“É um dos sítios mais importantes para se ganhar e que nos marcam mais, talvez pelo cenário em si. A Senhora da Graça não é a pior subida que há em Portugal, há mais meia dúzia que são tão ou mais difíceis, não têm é a imponência que tem a Senhora da Graça. Recordo-me quando era corredor de bicicletas, e ainda hoje acontece quando me aproximo para ir para as chegadas com quem vou da RTP, comento que assusta só de ver. Ainda hoje me arrepio de me lembrar disso… É uma subida que tem características muito próprias e tem um problema que se mantém até hoje: o último quilómetro parece que são dez. Quando chegamos, a corrida para quem está lá é terrível porque parece que vai acabar mas nunca mais, os metros não passam, não se chega lá acima. Até para quem vê, pode alterar tudo aí e afinal quem vai ganhar era quem vinha só em quarto ou quinto. Há ali uma quebra de quem está na frente e ao mesmo tempo o ânimo a quem até ali as coisas não correram muito bem…”.
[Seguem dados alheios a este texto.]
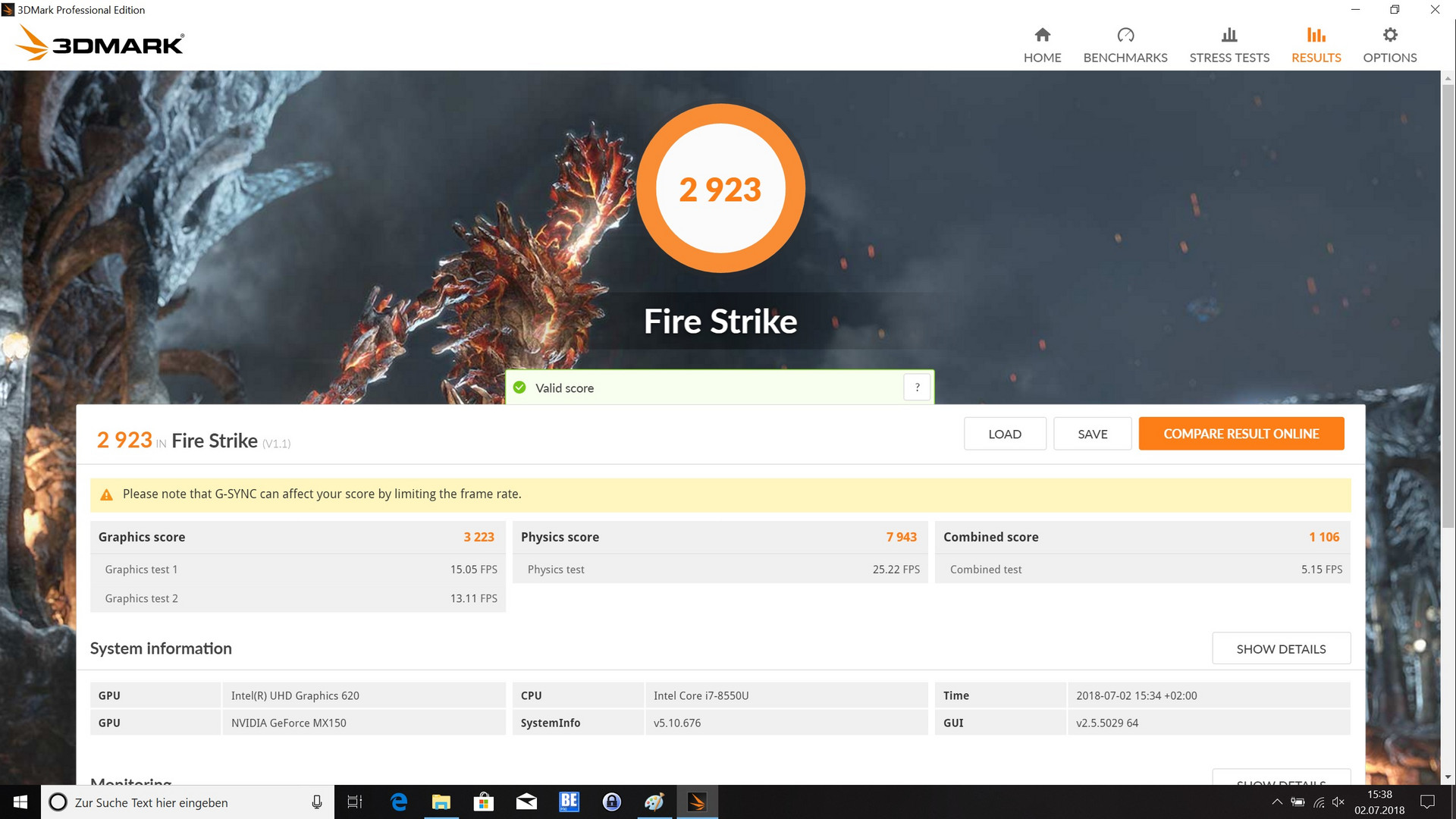Image resolution: width=1456 pixels, height=819 pixels.
Task: Save the Fire Strike result
Action: coord(1092,434)
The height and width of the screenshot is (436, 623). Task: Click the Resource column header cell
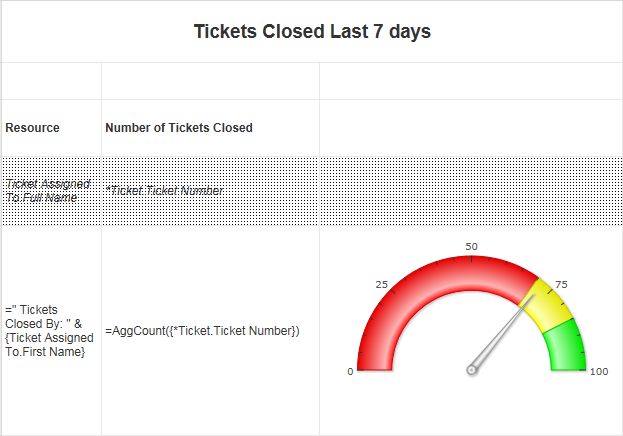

Antes do início da Volta a Portugal, em entrevista à Rádio Observador, Marco Chagas, português com mais triunfos individuais na competição (quatro) e atual comentador da RTP, não teve dúvidas em falar da Senhora da Graça quase como o ponto mais alto da principal prova velocipédica do calendário nacional. Este ano, tratando-se da penúltima etapa e com os três primeiros separados por menos de 20 segundos, ainda mais. E a passagem a 12 quilómetros da meta reforçou mais esse sentimento, com centenas e centenas de pessoas na rua para um último apoio antes do início da subida do Monte Farinha.

Com Vicente de Mateos, chefe de fila do Louletano que ocupava o quarto lugar na geral a pouco mais de 30 segundos da camisola amarela, a desistir ao 47.º quilómetro, e com os principais corredores do Sporting-Tavira a somarem mais alguns imprevistos (Frederico Figueiredo caiu e teve de receber assistência médica, Alejandro Marque fez uma curva em frente apesar de ter evitado a queda que poderia trazer outro tipo de problemas), os tais últimos de quilómetros chegaram com duas lutas paralelas que iriam marcar não só a etapa mas, possivelmente, a própria classificação final desta Volta: por um lado, a luta entre Joni Brandão, João Rodrigues e Gustavo Veloso pela amarela; por outro, a batalha entre equipas não só com a Efapel e a W-52 FC Porto mas também a RP-Boavista, que vencera as duas últimas tiradas, e o Sporting-Tavira, à procura de uma “consolação”.

Com Luís Fernandes de novo a brilhar até ser “apanhado” pelos principais classificados a menos de cinco quilómetros, a W-52 FC Porto apercebeu-se das dificuldades de Henrique Casimiro, o grande “defensor” de Joni Brandão, e foi atacando para tentar cortar o grupo de 11 corredores que entretanto perdera de vez Marque sobretudo por Edgar Pinto, que obrigava o camisola amarela a sucessivos esforços para responder às manobras dos azuis e brancos até que o próprio chefe de fila da Efapel saiu para partir de vez o grupo e deixar para trás Gustavo Veloso, a acusar já maiores dificuldades na subida. António Carvalho acabou por vencer a etapa, com Joni Brandão e João Rodrigues a chegarem quase colados um a outro.

Contas feitas, João Rodrigues chegou a um segundo do vencedor e companheiro de equipa António Carvalho, menos um do que Joni Brandão. João Benta (RP-Boavista), Frederico Figueiredo (Sporting-Tavira) e David Rodrigues (RP-Boavista) formaram o grupo perseguidor a seis segundos do corredor azul e branco, na etapa onde Gustavo Veloso não foi além da nona posição a 24 segundos de Carvalho. Assim, na geral, Joni Brandão e João Rodrigues surgem com o mesmo tempo à entrada para a última etapa, mais distanciados de Veloso que passou a estar agora a 40 segundos dos dois líderes.

A Volta a Portugal em bicicleta fecha este domingo com um contrarrelógio entre Vila Nova de Gaia e Porto com a curta distância de 19,5 quilómetros e que decidirá quem será o sucessor de Raúl Alarcón como vencedor da prova em 2019. E com essa curiosidade: depois da forma guerreira como Joni Brandão se defendeu mesmo sem ter a ajuda de Henrique Casimiro, a W52-FC Porto ganhou a etapa (António Carvalho), perdeu um candidato (Gustavo Veloso) e chega ao final sem saber se vai ganhar ou perder com aquele que se transformou no nome mais forte para discutir o triunfo final (João Rodrigues).